To truly enter into prayer we must first admit that we are in need of prayer, that we are fragmented, in pain, and in need of being healed.
And then we listen for the still, small voice at the center of our soul. It's a voice that speaks for life, for wholeness, for healing. It's that quiet voice we hear when all the other daily disturbances have been silenced that guides us towards a fuller life.
In the silence we may choose to ask questions of that voice within us, questions about our purpose, our meaning, our path to choose. In a novel by Elie Wiesel called Night he tells the story of a young boy in a small East European town at the end of 1941. One day the combination town fool and wise man, Moche, approaches him as he is praying:
"Why do you pray?" he asked me...
"I don't know why," I said, ...disturbed and ill at ease.
"And why do you pray, Moche?" I asked him.
"I pray to the God within me (to) give me the strength to ask ... the right questions."

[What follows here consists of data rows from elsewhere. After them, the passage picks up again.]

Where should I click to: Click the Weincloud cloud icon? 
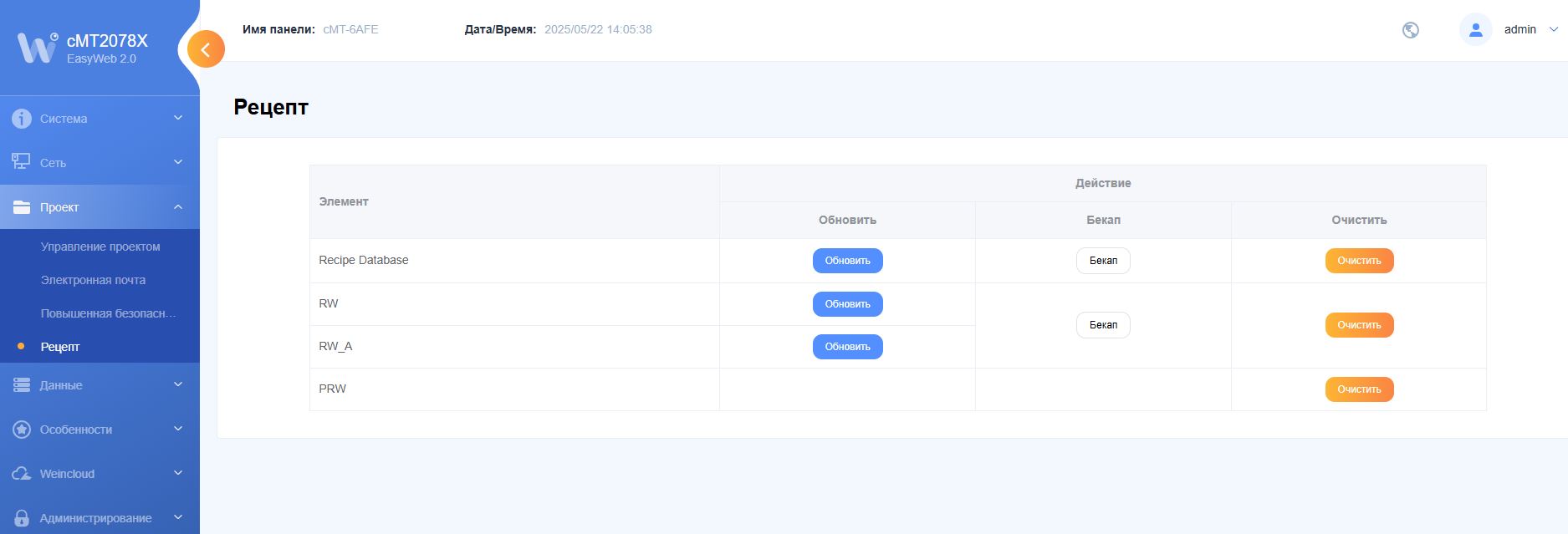click(x=22, y=474)
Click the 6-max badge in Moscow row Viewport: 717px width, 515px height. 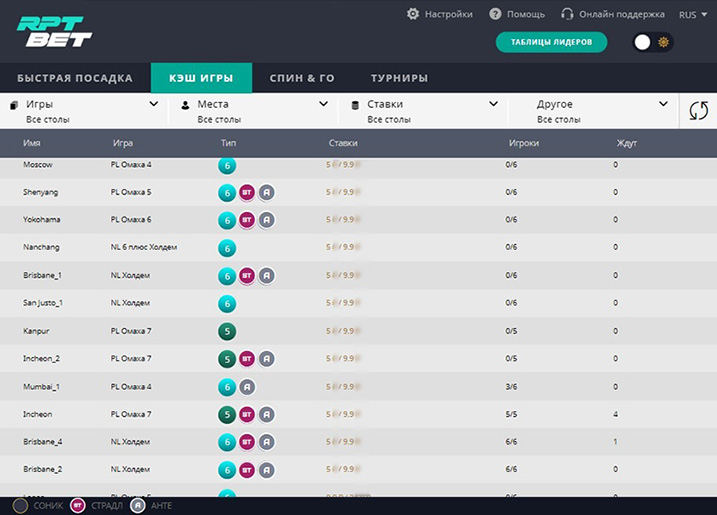click(x=227, y=165)
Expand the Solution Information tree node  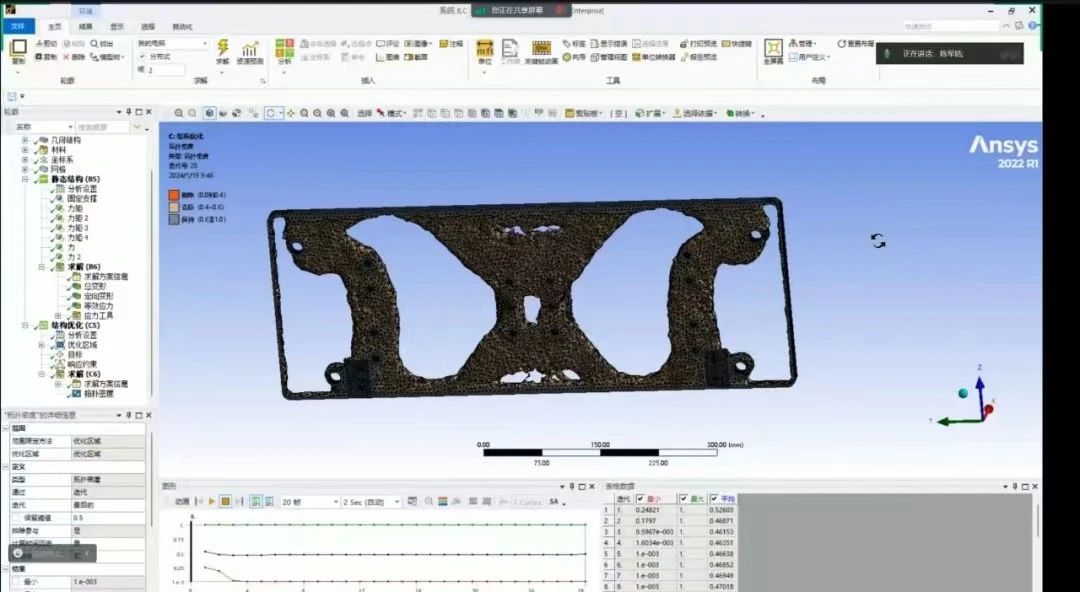[58, 384]
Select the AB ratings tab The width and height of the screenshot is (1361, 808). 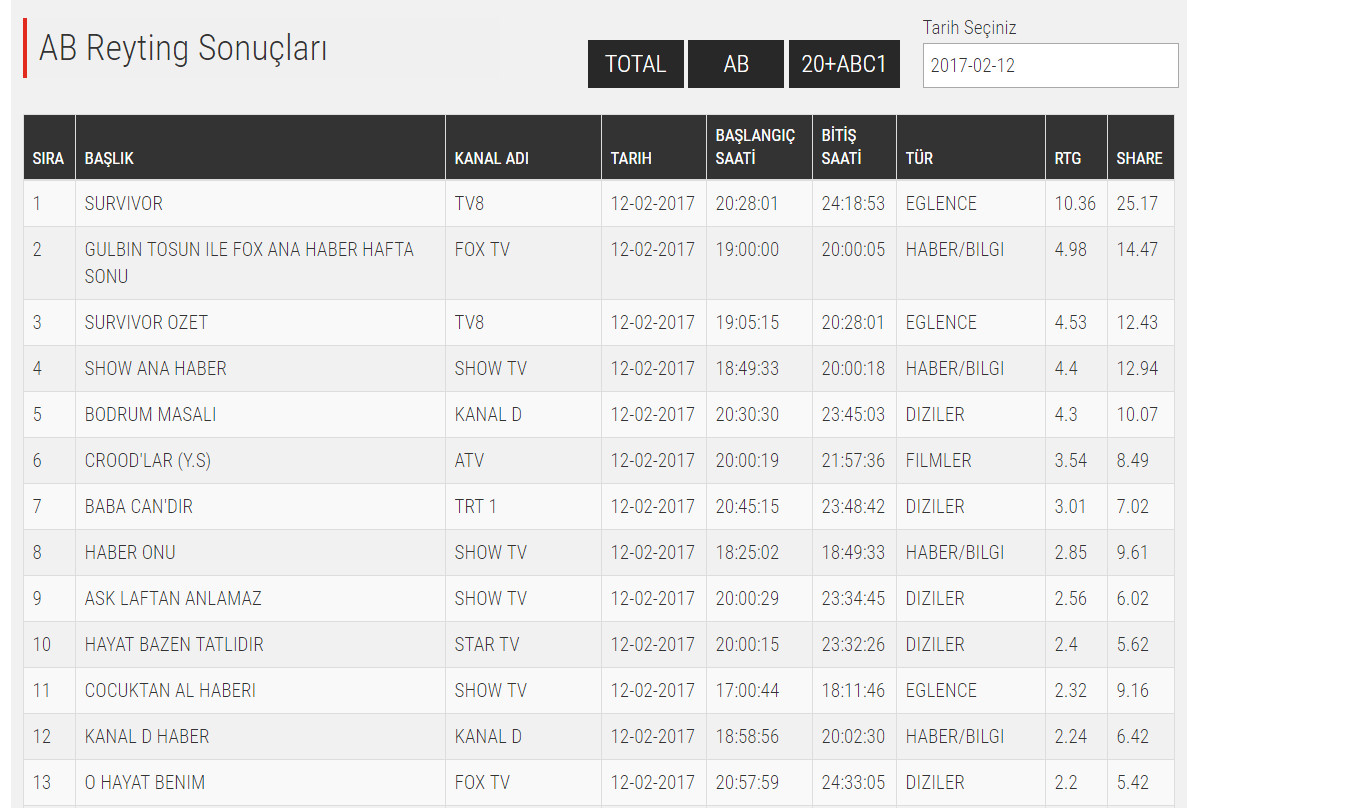[x=736, y=64]
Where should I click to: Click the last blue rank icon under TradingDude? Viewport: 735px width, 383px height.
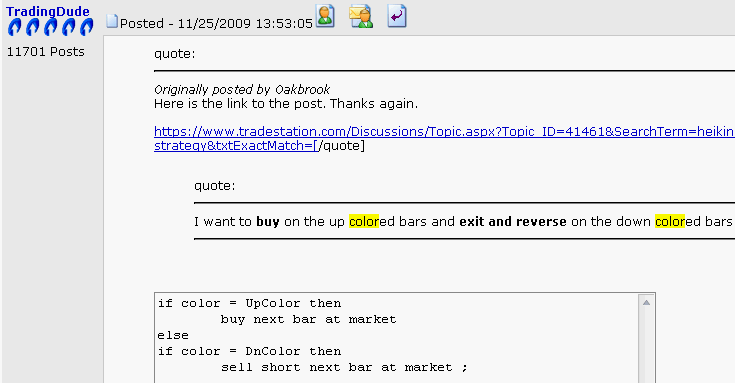point(86,27)
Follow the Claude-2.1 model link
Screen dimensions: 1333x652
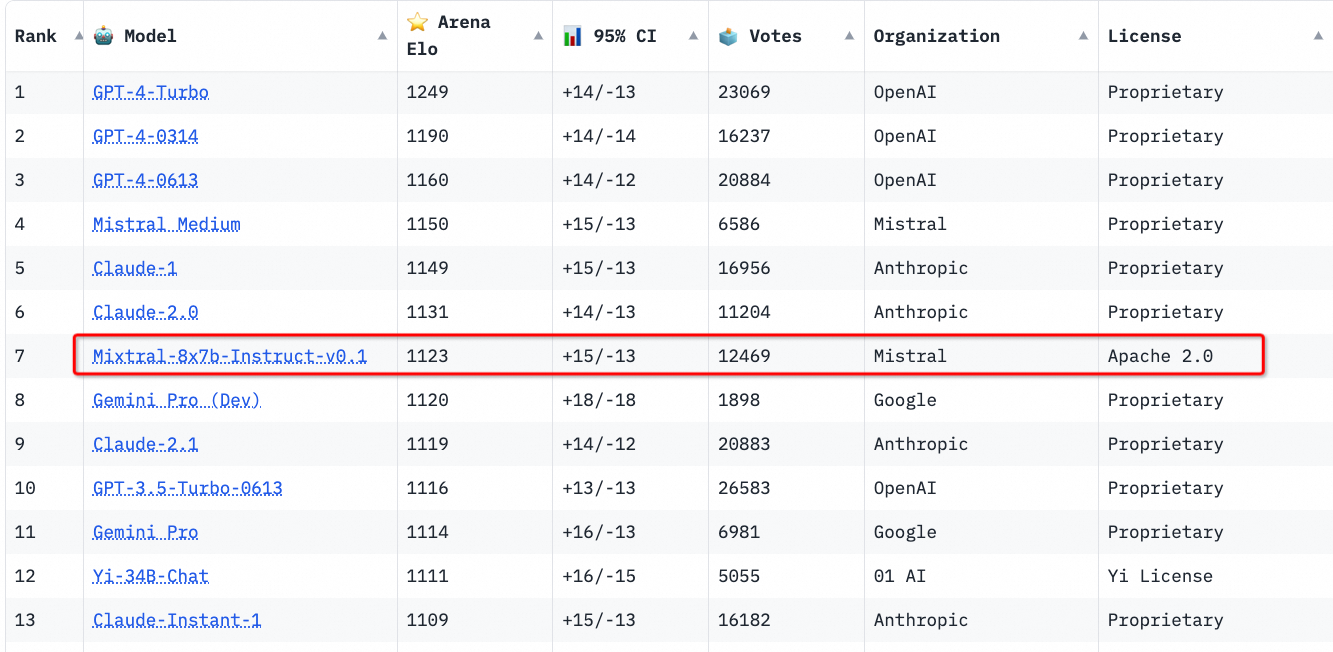[x=146, y=444]
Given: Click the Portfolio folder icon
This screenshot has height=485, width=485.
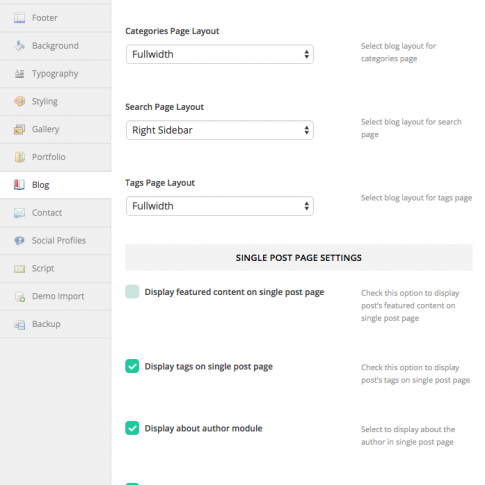Looking at the screenshot, I should (19, 157).
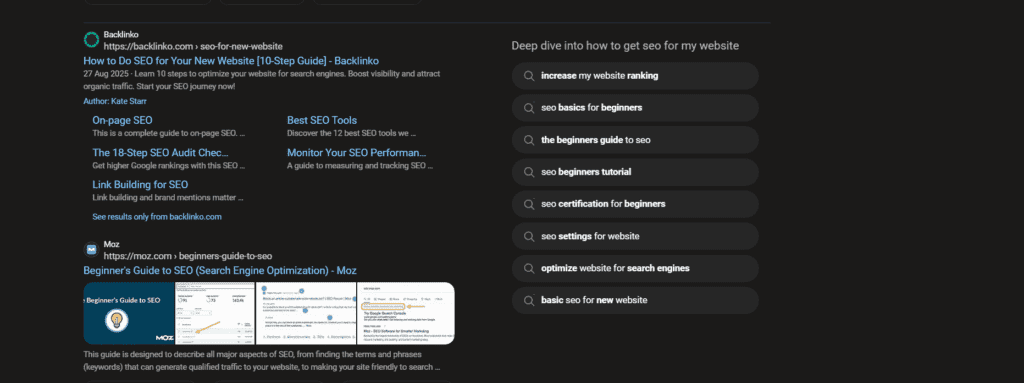Click the author link Kate Starr
Screen dimensions: 1024x383
pos(115,101)
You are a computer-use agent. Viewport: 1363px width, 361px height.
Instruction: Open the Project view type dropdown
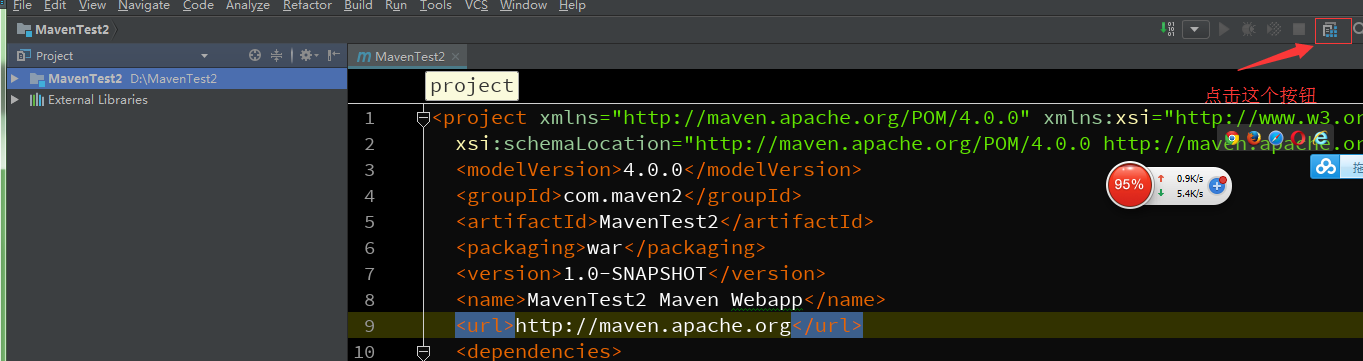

Those questions we ask of Life must come out of the land of silence. But after we ask them we must be willing to listen for the answers, and we must be willing to live out those answers in our lives. A. Powell Davies once prayed this way:
“...the prayers that we do not want to pray, because they would commit us to hard tasks or require that we forsake our selfishness, help us to pray them. Yea, O God, more than all the others, let those be the prayers that we pray.”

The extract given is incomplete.